Throughout the present text, when a range is indicated, the end values are included. In addition, all the integer values and sub-ranges in a numerical range are expressly included as if explicitly written. Also throughout the present text, the content values are in percentages, unless explicitly specified otherwise (for example, in ppm). Similarly, also throughout the present text, all the content values in percentages are by weight, i.e. expressed relative to the total weight of the glass.

Other features and advantages of the invention will become more clearly apparent on reading the following description, examples and figures, in which:

FIG. 1 shows a schematic of the device according to the invention;

FIG. 2 is a variant embodiment of the device in FIG. 1;

FIG. 3 is a variant embodiment of the device in FIG. 1;

FIG. 4 is a variant embodiment of the device in FIG. 2;

FIG. 5 is a variant embodiment of the device in FIG. 3;

FIG. 6 is a variant embodiment of the device in FIG. 1;

FIG. 7 is a variant embodiment of the device in FIG. 1; and

FIG. 8 is a variant embodiment of the device in FIG. 2.
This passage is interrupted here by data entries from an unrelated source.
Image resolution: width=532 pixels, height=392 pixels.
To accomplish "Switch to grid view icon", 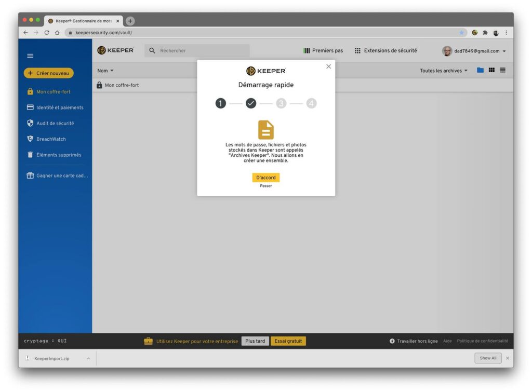I will tap(491, 71).
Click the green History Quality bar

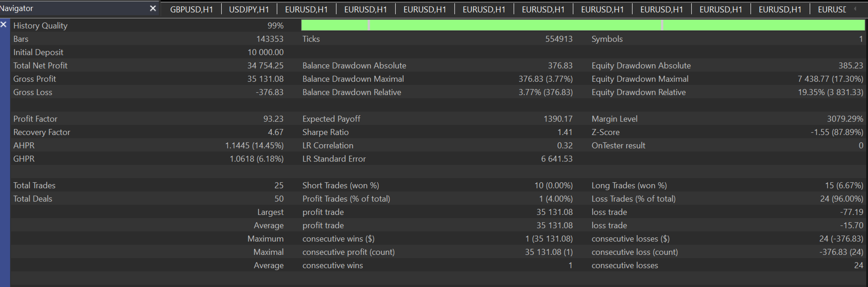tap(582, 25)
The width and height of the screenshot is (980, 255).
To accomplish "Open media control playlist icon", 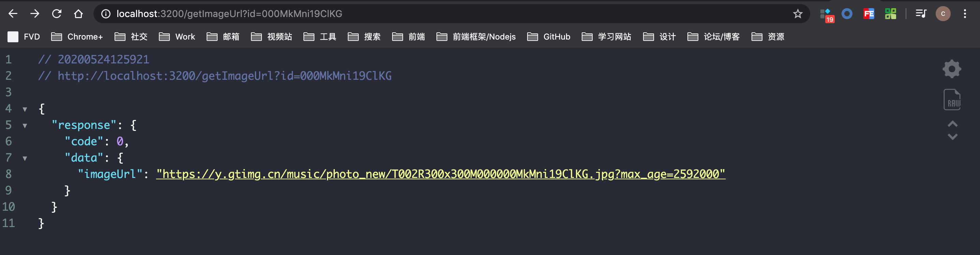I will (921, 14).
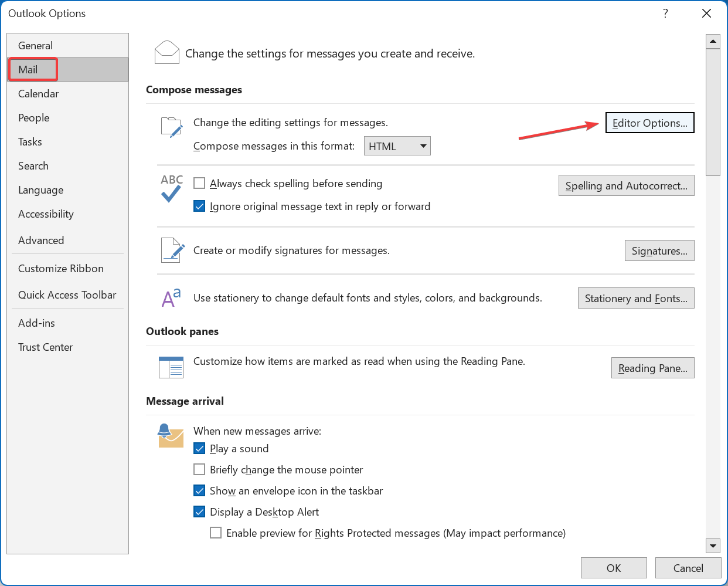Click the ABC spelling checkmark icon
728x586 pixels.
(x=171, y=188)
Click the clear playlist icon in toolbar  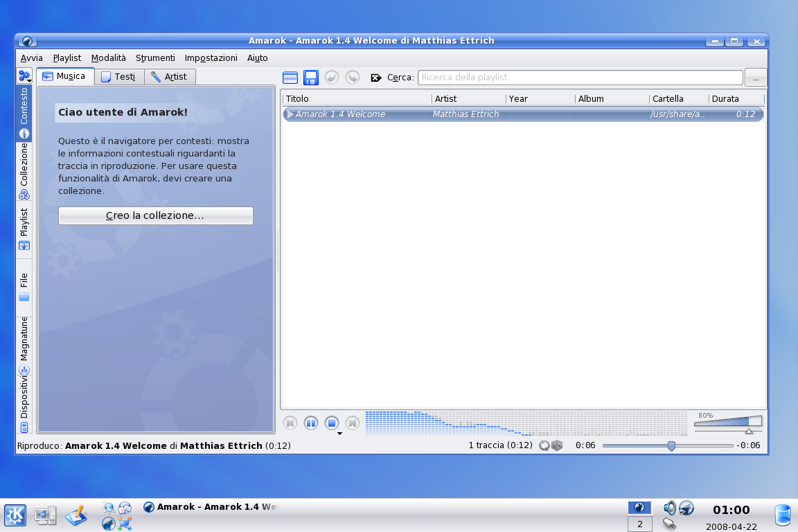tap(290, 78)
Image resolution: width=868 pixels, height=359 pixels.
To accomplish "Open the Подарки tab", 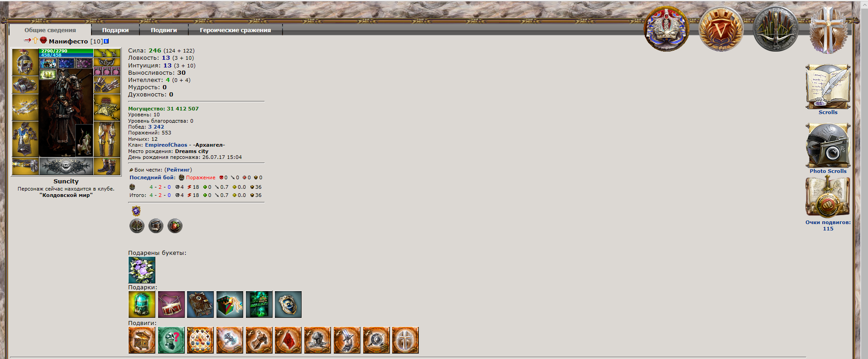I will 115,30.
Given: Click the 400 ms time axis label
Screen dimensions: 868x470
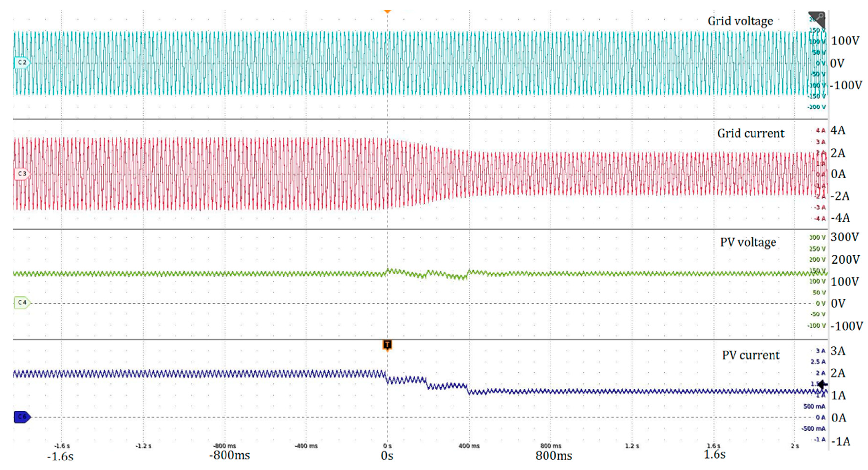Looking at the screenshot, I should (x=469, y=446).
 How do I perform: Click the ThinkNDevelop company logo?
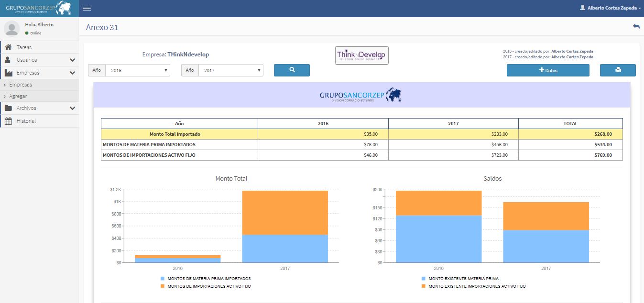pos(361,55)
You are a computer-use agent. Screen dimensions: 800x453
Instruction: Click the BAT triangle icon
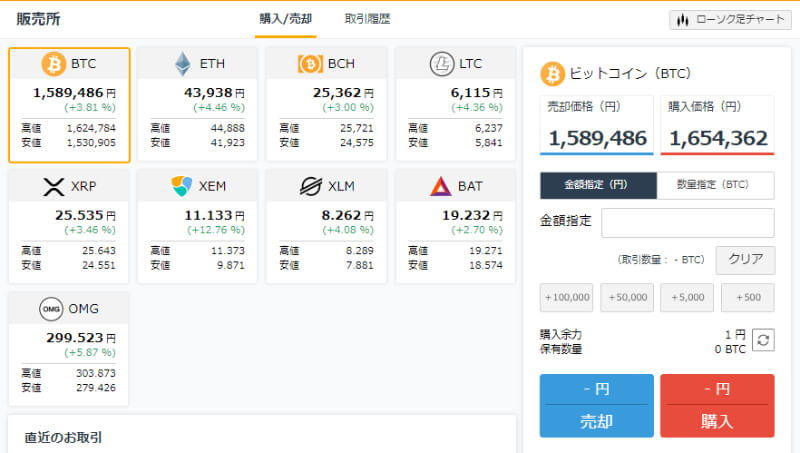point(440,186)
The assembly according to the invention, illustrated in FIG. 1(a), comprises:

• • a glass sheet V1 having two major faces f1 and f2, the face f1 being that via which the incident radiation penetrates into the assembly and said sheet V1 being transparent to said incident radiation ϕ1; and
  • a functional layer F covering the face f2 of the sheet V1 and comprising a matrix in which are dispersed luminescent elements (LE) capable of absorbing said incident radiation ϕ1 of wavelength λ1 and of re-emitting it with a wavelength λ2 longer than λ1 and comprised between 800 and 1400 nm.

The assembly according to the invention illustrated in FIG. 1 comprises two external major faces f1 and f3 and secondary faces corresponding to the edge faces of the assembly and that have a significantly smaller area than the area of said major faces f1 and f3.

The glass sheet V1 according to the invention is transparent to the incident radiation ϕ1 of wavelength λ1. By transparent to the incident radiation ϕ1, what is meant according to the invention is that the glass sheet has a transmittance at the wavelength λ1 higher than 10%.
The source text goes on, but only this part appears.